Tebliğname No : 4 – 2011/351261
MAHKEMESİ : Konya(Kapatılan) 7. Sulh Ceza Mahkemesi
TARİHİ : 17/05/2011
NUMARASI : 2010/839 (E) ve 2011/810 (K)
SUÇLAR : Tehdit, hakaret

Yerel Mahkemece verilen hükümler temyiz edilmekle, başvurunun süresi ve kararın niteliği ile suç tarihine göre dosya görüşüldü:
Temyiz isteğinin reddi nedenleri bulunmadığından işin esasına geçildi.

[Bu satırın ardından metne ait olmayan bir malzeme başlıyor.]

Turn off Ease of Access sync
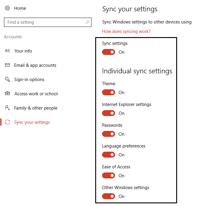This screenshot has height=206, width=202. 109,175
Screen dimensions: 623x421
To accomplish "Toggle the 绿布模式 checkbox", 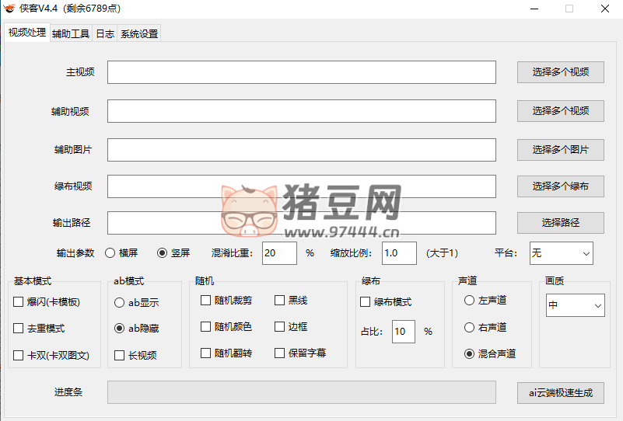I will pyautogui.click(x=366, y=302).
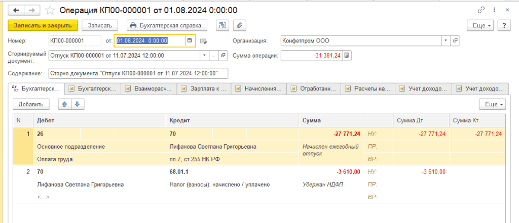This screenshot has width=519, height=223.
Task: Expand the Организация dropdown list
Action: tap(445, 41)
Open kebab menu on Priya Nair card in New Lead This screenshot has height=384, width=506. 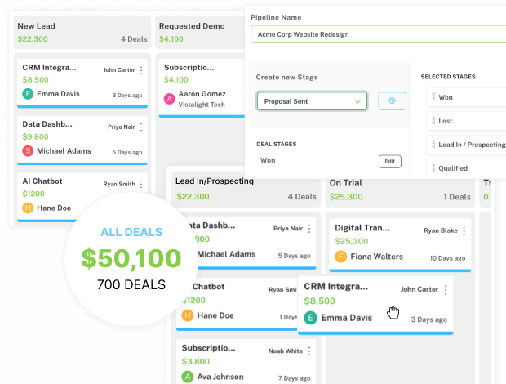[141, 127]
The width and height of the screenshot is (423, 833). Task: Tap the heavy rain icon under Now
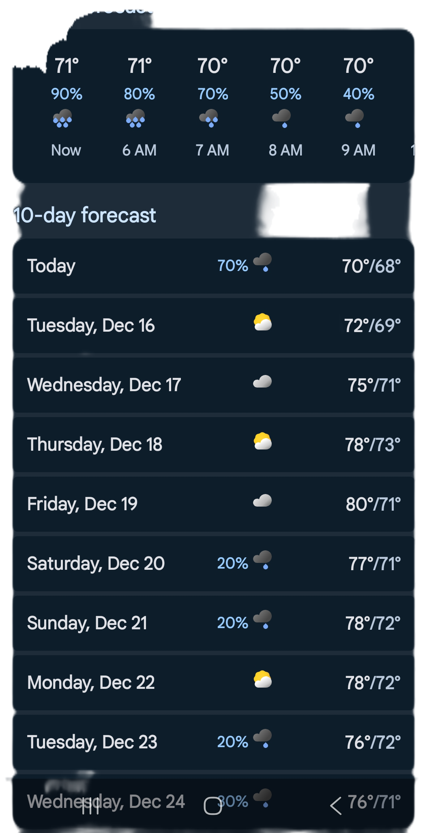(x=62, y=119)
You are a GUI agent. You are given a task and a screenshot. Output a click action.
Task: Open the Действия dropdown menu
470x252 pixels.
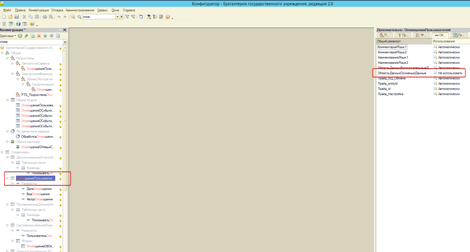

Vicdani kanının oluştuğu duruşma sürecini yansıtan tutanaklar, belgeler ve gerekçe içeriğine göre yapılan incelemede;
Sanığa yükletilen tehdit ve hakaret eylemleriyle ulaşılan çözümü haklı kılıcı zorunlu öğelerinin ve bu eylemlerin sanık tarafından işlendiğinin Kanuna uygun olarak yürütülen duruşma sonucu saptandığı, bütün kanıtlarla aşamalarda ileri sürülen iddia ve savunmaların temyiz denetimini sağlayacak biçimde ve eksiksiz sergilendiği, özleri değiştirilmeksizin tartışıldığı, vicdani kanının kesin, tutarlı ve çelişmeyen verilere dayandırıldığı,
Eylemlerin doğru olarak nitelendirildiği ve Kanunda öngörülen suç tiplerine uyduğu,
Sanığın, yağma suçuna ilişkin 23.06.2000 tarih ve 252/190 sayılı eski mahkumiyet kararı bulunduğu, yüklenen suçun da anılan ilamdaki cezanın koşullu salıverme ile hak ederek salıverme tarihleri arasında işlediği anlaşılmakla, mahallinde, 765 sayılı Kanunun 17, 5275 sayılı Kanunun 107/12. maddesi gereğince. koşullu salıverme kararının geri alınması hususunun değerlendirilmesi için mahkemesine ihbarda bulunulmasının mümkün olduğu,
Anlaşılmış ve ileri sürülen başkaca temyiz nedenleri yerinde görülmediği gibi hükmü etkileyecek oranda hukuka aykırılığa da rastlanmamıştır.
Ancak,
Anayasa Mahkemesi’nin hükümden sonra 24/11/2015 gün ve 29542 sayılı Resmi Gazetede yayımlanan 08/10/2015 gün ve 2014/140 esas, 2015/85 sayılı kararı ile TCK’nın 53. maddesinin (1) numaralı fıkrasının (b) bendinde yer alan “ve diğer siyasi hakları kullanmaktan” ibaresinin iptaline karar verilmiş, ayrıca aynı bentte yer alan “seçme ve seçilme” ehliyetleri ile ilgili olarak da, hükümlünün, hapis cezasına mahkumiyetin kanuni sonucu olarak bu hak ve ehliyetlerden yoksun bırakılması uygulamasını engelleyici nitelikte iptal kararları verilmiş olması ve doğan boşluk nedeniyle bu hususta yeni bir yasal düzenleme yapılması ihtiyacının ortaya çıkması karşısında, yerel mahkeme hükmünde bu hak ve ehliyetlerden yoksun bırakmaya ilişkin uygulamanın dayanaksız kalması,
Bozmayı gerektirmiş sanık H.. B..’un temyiz iddiaları bu nedenle yerinde ise de, bu aykırılık, yeniden duruşma yapılmasına gerek olmaksızın düzeltilebilir nitelikte bir yanılgı olduğundan, temyiz edilen kararın açıklanan noktası tebliğnameye aykırı olarak, hükümden sayılı TCK’nın 53/1-2-3 maddelerindeki haklardan hapis cezası infaz edilinceye kadar yoksun bırakılmasına” ibaresi çıkartılarak yerine “TCK’nın 53/1. maddesinin a,c,d,e fıkralarında sayılan haklardan hapis cezası infaz edilinceye kadar yoksun bırakılmasına” ibaresinin eklenmesi biçiminde DÜZELTİLMEK ve başkaca yönleri Kanuna uygun bulunan hükümler, bu bağlamda ONANMAK suretiyle 5320 sayılı Kanunun 8/1. madde ve fıkrası aracılığıyla 1412 sayılı CMUK’nın 322. maddesi uyarınca davanın esasına, 07/12/2015 tarihinde oybirliğiyle karar verildi.